### DIRECTIVE
Rewrite every line among the items below, starting at the line that contains "[Telegram] (711, 1014)" and ending at the line that contains "More details (392, 1335)", both included, with each coordinate in the answers multiplied by 0.75 and rounded to a whole number, halves rounded up. Copy any requests in that range with their wording and numbers unchanged.

### Collection entries
========

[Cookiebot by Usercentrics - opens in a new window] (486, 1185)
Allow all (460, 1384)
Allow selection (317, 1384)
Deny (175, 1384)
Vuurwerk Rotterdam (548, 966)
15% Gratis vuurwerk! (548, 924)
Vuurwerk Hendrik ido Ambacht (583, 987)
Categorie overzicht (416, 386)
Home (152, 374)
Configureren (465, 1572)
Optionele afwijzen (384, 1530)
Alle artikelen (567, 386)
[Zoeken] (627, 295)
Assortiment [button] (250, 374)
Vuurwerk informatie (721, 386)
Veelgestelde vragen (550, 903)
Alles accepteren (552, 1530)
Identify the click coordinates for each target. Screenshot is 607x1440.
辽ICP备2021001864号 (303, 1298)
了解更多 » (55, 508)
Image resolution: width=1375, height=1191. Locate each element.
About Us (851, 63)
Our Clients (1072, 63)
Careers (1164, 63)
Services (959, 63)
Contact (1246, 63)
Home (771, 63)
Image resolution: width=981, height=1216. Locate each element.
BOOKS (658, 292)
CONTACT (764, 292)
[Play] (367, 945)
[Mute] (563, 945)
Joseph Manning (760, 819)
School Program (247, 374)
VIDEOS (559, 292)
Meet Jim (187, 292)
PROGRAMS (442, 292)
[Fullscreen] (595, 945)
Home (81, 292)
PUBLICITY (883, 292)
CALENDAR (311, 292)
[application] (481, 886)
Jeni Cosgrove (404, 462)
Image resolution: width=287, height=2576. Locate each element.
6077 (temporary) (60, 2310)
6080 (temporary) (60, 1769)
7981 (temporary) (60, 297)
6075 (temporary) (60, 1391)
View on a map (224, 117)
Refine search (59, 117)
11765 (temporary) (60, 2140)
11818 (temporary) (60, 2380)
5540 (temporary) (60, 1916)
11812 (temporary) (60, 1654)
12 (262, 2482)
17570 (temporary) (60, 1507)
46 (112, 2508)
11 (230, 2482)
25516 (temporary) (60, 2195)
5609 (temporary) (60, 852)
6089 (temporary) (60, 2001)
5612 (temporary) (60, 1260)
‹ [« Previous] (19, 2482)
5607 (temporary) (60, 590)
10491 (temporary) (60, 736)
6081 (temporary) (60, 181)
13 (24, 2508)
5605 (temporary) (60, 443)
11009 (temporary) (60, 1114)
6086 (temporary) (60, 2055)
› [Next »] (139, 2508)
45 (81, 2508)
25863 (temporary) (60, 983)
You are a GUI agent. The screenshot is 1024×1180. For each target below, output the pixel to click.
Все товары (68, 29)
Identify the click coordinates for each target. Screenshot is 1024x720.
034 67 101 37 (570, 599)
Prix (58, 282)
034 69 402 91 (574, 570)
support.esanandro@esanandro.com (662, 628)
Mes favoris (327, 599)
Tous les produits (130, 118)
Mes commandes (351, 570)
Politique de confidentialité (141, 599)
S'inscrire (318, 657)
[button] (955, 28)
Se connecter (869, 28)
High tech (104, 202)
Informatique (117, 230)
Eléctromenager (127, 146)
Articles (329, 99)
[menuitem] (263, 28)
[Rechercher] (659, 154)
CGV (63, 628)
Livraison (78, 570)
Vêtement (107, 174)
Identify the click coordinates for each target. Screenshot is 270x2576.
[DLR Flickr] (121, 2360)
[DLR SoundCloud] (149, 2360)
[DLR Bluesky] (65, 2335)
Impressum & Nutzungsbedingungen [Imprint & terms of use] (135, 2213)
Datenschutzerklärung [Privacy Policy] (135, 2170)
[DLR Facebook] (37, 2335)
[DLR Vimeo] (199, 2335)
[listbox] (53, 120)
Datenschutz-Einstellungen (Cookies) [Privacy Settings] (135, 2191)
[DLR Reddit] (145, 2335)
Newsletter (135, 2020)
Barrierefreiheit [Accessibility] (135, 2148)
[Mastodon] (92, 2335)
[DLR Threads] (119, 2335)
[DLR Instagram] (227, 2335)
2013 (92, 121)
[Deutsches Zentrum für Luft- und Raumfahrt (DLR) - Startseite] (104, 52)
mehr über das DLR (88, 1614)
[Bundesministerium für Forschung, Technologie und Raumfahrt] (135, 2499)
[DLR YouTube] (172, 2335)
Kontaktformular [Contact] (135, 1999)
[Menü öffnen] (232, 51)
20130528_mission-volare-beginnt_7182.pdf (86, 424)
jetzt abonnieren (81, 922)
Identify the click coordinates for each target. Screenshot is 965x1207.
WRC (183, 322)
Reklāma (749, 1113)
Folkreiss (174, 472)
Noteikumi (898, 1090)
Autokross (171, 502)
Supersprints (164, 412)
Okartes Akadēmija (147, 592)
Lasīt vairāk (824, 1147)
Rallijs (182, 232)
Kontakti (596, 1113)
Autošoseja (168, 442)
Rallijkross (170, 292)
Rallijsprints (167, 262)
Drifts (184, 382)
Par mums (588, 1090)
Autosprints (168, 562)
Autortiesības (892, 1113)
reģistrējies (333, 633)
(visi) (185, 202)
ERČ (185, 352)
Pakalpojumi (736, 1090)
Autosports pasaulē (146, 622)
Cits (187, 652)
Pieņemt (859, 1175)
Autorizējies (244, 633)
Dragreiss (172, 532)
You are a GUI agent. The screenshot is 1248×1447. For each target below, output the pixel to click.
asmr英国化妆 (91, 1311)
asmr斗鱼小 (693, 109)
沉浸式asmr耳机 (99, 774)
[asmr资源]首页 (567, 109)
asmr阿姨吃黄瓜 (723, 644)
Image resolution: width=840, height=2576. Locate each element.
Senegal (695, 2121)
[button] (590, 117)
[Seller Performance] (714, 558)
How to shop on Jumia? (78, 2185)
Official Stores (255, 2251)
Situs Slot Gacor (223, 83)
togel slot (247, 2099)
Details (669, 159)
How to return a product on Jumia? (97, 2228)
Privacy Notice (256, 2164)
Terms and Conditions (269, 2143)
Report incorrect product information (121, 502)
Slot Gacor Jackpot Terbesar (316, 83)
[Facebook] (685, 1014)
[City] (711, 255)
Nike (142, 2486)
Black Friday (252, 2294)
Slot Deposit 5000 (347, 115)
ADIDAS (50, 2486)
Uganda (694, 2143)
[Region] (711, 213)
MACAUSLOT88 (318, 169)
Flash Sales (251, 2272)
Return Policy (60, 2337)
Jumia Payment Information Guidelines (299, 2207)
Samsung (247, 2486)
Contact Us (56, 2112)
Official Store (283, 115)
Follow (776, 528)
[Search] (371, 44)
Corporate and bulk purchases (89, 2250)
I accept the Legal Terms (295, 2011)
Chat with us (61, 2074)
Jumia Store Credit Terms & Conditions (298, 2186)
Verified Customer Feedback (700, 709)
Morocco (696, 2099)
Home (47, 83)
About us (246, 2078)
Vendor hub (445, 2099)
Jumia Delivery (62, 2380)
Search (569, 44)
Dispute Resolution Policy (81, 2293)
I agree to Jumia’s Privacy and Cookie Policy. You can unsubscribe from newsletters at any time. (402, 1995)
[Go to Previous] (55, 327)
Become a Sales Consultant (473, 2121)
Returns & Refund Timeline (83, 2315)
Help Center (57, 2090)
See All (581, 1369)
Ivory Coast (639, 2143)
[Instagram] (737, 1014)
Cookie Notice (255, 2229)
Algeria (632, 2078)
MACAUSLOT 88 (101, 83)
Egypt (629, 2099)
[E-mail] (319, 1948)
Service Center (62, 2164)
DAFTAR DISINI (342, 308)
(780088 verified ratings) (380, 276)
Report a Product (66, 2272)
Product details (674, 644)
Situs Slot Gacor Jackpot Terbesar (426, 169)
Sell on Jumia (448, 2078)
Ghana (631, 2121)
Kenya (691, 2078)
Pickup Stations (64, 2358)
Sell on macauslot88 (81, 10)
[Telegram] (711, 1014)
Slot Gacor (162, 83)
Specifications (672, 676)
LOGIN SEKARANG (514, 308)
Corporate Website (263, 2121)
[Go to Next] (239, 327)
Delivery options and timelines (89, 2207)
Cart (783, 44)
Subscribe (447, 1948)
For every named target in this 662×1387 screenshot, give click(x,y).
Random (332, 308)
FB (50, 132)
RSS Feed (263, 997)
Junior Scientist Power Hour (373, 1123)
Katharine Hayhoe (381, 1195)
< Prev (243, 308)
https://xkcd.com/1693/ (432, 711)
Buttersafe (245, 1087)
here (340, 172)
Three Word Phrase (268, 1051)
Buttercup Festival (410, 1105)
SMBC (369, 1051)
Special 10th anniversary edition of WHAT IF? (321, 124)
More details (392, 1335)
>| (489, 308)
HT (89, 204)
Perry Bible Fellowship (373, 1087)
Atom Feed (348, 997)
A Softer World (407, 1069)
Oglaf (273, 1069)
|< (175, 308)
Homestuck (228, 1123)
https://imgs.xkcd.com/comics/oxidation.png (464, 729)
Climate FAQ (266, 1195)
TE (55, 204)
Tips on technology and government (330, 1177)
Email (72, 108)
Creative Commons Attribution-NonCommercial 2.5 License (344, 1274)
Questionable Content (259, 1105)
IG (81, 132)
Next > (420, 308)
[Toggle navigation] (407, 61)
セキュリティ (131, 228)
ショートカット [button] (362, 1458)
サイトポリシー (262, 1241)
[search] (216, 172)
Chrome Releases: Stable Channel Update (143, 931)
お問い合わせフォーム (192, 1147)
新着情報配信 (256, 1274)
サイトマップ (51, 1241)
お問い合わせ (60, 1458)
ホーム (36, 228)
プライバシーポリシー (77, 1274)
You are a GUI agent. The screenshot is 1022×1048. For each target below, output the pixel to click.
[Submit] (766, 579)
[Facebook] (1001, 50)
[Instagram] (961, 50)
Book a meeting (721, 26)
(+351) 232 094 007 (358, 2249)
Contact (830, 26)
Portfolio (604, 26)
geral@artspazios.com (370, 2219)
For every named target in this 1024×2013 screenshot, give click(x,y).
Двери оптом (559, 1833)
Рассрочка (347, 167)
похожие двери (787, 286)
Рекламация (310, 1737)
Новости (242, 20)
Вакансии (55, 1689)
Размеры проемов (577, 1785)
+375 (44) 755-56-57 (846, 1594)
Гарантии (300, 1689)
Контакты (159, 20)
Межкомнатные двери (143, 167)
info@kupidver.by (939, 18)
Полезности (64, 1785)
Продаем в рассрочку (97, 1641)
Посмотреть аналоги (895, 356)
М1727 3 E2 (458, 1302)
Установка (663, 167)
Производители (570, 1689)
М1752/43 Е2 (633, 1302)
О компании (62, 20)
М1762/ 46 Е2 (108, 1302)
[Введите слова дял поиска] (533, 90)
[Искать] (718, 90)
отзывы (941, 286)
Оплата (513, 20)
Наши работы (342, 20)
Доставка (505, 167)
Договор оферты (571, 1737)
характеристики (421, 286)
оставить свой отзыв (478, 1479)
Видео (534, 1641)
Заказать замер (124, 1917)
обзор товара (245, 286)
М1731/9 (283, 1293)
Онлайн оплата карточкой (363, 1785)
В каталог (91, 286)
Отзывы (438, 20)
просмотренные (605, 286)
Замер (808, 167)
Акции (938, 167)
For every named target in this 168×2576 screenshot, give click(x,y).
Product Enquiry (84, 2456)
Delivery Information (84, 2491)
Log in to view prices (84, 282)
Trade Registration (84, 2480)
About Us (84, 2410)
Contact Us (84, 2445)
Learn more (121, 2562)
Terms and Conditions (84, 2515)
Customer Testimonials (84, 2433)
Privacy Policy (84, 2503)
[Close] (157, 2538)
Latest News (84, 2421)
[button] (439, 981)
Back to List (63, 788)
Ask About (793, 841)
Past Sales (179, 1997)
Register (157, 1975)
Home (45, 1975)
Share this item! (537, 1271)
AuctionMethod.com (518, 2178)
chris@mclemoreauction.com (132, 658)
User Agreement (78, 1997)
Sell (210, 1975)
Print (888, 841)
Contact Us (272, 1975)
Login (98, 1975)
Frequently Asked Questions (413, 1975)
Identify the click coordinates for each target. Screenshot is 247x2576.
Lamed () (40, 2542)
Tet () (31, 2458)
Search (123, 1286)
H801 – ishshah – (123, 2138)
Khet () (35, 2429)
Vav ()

========

### REPLY
[Telegram] (533, 761)
Slot Gacor (122, 62)
Specifications (504, 507)
LOGIN SEKARANG (386, 231)
Corporate Website (197, 1591)
[Go to Next] (179, 245)
Delivery options and timelines (67, 1655)
Cart (587, 33)
Subscribe (335, 1461)
For every named target in this 662×1387 screenshot, give click(x,y).
Random (249, 231)
FB (38, 99)
RSS Feed (197, 748)
Junior Scientist Power Hour (280, 842)
Katharine Hayhoe (286, 896)
< Prev (182, 231)
https://xkcd.com/1693/ (324, 533)
Buttersafe (184, 815)
here (255, 129)
Three Word Phrase (201, 788)
Buttercup Festival (308, 829)
SMBC (277, 788)
Special 10th anniversary edition of WHAT IF? (241, 93)
More details (294, 1001)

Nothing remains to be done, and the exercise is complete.